Berlin : Gedächtniskirche – eine Herzenssache

Spendenaktion der Berliner Bank für die Sanierung brachte 22 450 Euro

Laufen für den Turm, backen für den Turm, ein Benefizkonzert – zur Rettung des alten Turms der Gedächtniskirche hat es schon einige Aktionen gegeben, um die Spendenbereitschaft der Berliner und der Touristen anzukurbeln. Vor einer Woche begann die Berliner Bank, für Spenden 10 000 rote Rosen für je 1 Euro zu verkaufen. Auf jede verkaufte Rose legte sie noch einen Euro drauf. Gestern überreichte Frank Gilly vom Bankvorstand dem Stiftungsvorsitzenden der Kirche, Prinz Friedrich Wilhelm, den symbolischen großen Scheck: 22 450 Euro.

Viele Käufer ließen sich die Rosen mehr kosten. Die Kirche weckt Emotionen. „Dies motiviert uns, den Spendenaufruf auch im neuen Jahr mit außergewöhnlichen Aktionen in der Stadt fortzusetzen“, sagte Gilly. Die Bank hat beispielsweise einen Fernsehspot über die Kirche produziert. Zu den „außergewöhnlichen Aktionen“ wollte sich der Bankvorstand noch nicht näher äußern. Ein Konzert soll dazugehören, auch die Aufnahme einer CD, auf der Hildegard Knefs Lied über die roten Rosen zeitgemäß ergänzt werden soll. Die Gedächtniskirche soll jedenfalls immer im Gespräch bleiben, um die Spenden für den alten Turm nicht abreißen zu lassen.

Noch vor einer Woche waren rund 150 000 Euro auf dem Spendenkonto, jetzt ist mit dem Rosengeld von Bevölkerung und Bank ein großer Brocken dazugekommen, auch von Hertha BSC erreichte die Kirche ein Spendenscheck in Höhe von 12 000 Euro. Das reicht aber noch längst nicht, um die Schäden am Mauerwerk der Turmruine zu beheben. Rund 3,5 Millionen Euro sind nötig, um das Berliner Wahrzeichen dauerhaft zu sichern. Die Senatsverwaltung für Stadtentwicklung war in den letzten Wochen als Förderer von 1,5 Millionen Euro im Gespräch, gestern aber relativierte Behördensprecherin Petra Rohland die vorweihnachtlich frohe Botschaft.

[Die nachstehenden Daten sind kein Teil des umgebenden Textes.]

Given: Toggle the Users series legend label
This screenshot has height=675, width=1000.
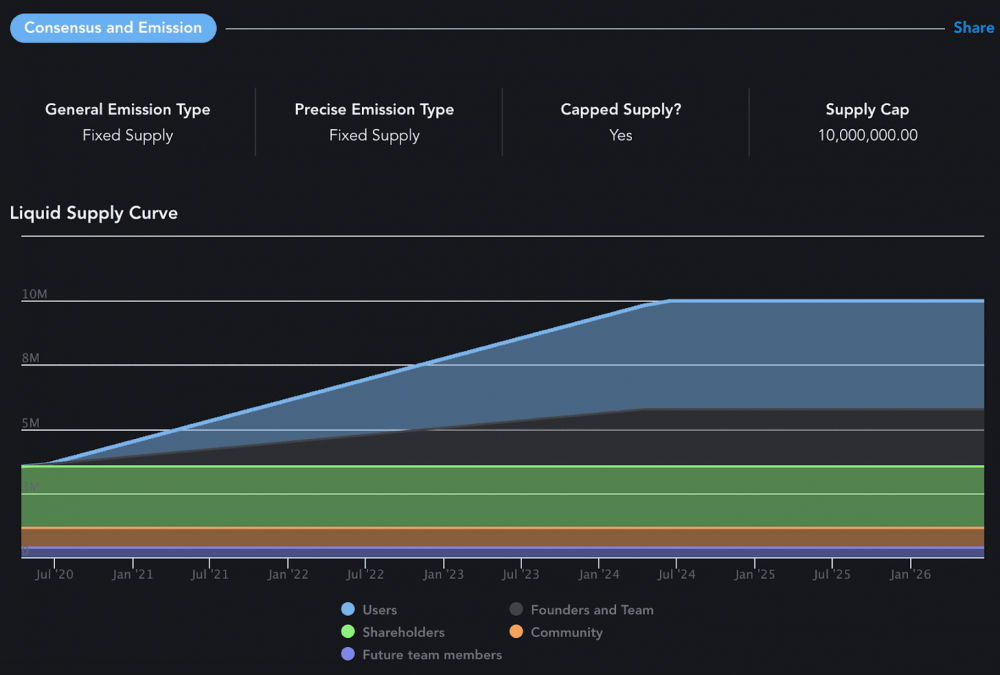Looking at the screenshot, I should tap(379, 609).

Ob auch Berlin einen Teil beisteuern könne, hänge jetzt am Bund. Er müsse beschließen, ob er die Kirche, ein privates Denkmal, ins Denkmalschutz-Förderprogramm stelle, das bislang für die neuen Bundesländer und den Ostteil von Berlin gilt. „Wir müssen abwarten. Die Kirche liegt Senatorin Junge-Reyer am Herzen“, hieß es. C. v. L.